Elizabeth Kaziunas is a postdoctoral researcher at AI Now, a research institute at New York University investigating the social impacts of artificial intelligence. Her ethnographic research examines social, organizational, and ethical contexts of health information systems, and is currently focused on understanding the practices and politics of care in relation relation to personal data and AI-mediated technologies. She received a Ph.D. from the University of Michigan’s School of Information, where her thesis investigated designing technology to support the lived experience of chronic illness.
Stina Matthiesen is an assistant professor in Software, Data, People & Society at the Department of Computer Science, University of Copenhagen. She is inspired by critical studies on race, technology and datafication and has previously explored how stereotypes and implicit bias manifest itself in the everyday practices of global software development (GSD).
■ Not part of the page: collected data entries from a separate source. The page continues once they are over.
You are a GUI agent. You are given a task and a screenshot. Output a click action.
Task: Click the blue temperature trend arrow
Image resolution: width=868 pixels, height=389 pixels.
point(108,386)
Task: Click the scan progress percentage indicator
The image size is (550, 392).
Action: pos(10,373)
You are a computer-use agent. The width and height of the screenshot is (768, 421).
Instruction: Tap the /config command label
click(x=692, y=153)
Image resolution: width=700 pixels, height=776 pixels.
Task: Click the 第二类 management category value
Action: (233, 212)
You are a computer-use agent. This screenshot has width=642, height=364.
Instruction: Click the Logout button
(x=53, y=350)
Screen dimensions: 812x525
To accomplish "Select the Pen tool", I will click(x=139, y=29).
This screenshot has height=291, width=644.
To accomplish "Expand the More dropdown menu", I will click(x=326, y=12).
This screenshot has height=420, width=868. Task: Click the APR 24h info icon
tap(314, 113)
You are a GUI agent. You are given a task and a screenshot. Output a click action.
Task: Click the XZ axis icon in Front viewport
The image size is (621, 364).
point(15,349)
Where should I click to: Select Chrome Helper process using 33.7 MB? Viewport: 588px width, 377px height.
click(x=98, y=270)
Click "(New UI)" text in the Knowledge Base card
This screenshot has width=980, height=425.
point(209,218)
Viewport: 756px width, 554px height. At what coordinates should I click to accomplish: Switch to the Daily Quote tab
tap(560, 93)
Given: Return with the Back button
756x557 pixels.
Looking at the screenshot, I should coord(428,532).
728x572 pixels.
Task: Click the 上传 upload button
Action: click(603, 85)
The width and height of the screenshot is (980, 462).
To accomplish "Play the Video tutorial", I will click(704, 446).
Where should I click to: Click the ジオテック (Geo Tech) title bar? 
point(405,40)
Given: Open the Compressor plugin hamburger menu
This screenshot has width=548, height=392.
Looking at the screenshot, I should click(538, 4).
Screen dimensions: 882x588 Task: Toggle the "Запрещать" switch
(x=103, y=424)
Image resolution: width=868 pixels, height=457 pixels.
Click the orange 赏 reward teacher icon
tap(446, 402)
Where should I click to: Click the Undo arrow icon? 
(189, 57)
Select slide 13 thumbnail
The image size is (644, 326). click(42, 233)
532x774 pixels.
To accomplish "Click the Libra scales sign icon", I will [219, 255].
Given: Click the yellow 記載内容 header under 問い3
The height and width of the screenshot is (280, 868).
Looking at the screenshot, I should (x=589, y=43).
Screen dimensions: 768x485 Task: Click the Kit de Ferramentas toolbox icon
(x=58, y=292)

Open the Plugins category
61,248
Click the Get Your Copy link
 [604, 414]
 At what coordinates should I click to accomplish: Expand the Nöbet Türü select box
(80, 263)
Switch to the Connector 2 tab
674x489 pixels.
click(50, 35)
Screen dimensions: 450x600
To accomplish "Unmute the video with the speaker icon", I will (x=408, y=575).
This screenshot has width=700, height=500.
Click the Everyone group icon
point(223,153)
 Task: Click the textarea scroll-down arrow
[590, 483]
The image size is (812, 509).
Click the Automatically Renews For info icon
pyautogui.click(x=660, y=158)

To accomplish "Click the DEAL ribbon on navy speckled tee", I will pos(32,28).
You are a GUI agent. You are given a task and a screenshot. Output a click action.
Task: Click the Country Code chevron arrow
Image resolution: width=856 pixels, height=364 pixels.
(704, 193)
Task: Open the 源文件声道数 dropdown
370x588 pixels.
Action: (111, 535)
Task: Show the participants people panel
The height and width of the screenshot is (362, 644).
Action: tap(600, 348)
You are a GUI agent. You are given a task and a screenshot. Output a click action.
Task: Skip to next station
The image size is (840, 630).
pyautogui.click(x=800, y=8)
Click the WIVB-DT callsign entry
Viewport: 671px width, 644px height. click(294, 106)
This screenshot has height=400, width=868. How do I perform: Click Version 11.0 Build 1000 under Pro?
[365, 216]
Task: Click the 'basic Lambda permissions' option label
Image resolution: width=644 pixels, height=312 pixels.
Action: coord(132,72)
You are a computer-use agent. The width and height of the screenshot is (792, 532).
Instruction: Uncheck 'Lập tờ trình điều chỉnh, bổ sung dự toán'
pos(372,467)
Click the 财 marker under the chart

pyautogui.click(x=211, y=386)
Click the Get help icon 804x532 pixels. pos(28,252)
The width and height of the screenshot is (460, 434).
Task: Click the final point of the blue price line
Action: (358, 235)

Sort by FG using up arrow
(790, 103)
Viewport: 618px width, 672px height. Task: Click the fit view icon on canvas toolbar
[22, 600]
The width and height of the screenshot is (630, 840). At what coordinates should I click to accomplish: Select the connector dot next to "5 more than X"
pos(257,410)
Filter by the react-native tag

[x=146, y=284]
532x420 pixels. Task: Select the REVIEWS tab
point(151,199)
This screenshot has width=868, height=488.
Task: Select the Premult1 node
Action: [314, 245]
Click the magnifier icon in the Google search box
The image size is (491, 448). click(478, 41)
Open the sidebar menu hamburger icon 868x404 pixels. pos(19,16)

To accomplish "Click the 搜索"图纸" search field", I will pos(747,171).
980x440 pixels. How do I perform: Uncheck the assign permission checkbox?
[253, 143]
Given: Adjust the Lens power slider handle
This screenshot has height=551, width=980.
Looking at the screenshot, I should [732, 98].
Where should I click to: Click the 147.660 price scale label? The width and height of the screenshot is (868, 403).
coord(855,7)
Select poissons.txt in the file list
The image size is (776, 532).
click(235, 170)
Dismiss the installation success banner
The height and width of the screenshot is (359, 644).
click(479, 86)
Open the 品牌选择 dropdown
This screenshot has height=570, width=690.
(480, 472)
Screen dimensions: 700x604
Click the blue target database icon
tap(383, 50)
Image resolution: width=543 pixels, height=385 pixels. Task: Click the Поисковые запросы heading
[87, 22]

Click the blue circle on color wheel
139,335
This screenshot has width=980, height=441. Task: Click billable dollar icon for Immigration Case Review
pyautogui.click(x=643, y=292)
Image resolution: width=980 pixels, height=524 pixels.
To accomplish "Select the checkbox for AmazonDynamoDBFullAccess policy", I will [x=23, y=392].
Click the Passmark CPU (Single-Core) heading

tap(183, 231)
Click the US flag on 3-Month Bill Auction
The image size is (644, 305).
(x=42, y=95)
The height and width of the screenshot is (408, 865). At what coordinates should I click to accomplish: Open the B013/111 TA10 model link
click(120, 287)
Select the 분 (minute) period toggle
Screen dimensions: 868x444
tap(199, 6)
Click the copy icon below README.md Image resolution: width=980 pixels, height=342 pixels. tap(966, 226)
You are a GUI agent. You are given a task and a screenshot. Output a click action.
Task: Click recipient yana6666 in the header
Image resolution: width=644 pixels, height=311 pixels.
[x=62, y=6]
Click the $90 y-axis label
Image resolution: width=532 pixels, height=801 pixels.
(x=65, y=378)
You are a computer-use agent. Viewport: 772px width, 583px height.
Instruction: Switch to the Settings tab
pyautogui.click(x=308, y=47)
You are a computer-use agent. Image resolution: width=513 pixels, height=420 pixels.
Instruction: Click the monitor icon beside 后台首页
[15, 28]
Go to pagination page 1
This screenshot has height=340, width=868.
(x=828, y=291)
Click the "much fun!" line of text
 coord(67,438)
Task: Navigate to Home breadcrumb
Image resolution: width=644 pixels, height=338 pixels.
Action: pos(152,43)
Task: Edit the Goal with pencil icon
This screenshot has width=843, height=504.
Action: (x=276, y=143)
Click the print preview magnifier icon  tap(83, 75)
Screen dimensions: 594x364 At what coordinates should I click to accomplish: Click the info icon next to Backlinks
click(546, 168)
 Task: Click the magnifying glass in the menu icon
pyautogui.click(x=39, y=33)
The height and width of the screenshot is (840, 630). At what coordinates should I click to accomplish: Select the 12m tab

Stina is currently investigating the emotional labor of chronic patients, as well as analyzing and co-designing data-driven and AI-based technologies for patient-clinician collaboration and clinical decision support in cardiac care.
Farah Magrabi is an Associate Professor at the Australian Institute of Health Innovation, Macquarie University. She has a background in Electrical and Biomedical Engineering with over 15 years’ experience in Health Informatics focusing on the design and evaluation of digital health technologies for clinicians and consumers. Farah is currently investigating the patient safety risks of artificial intelligence (AI) in healthcare. She co-chairs the Australian AI Alliance’s working group on safety, quality and ethics;the International Medical Informatics Association’s (IMIA) working group on Technology Assessment & Quality Development (2013-present).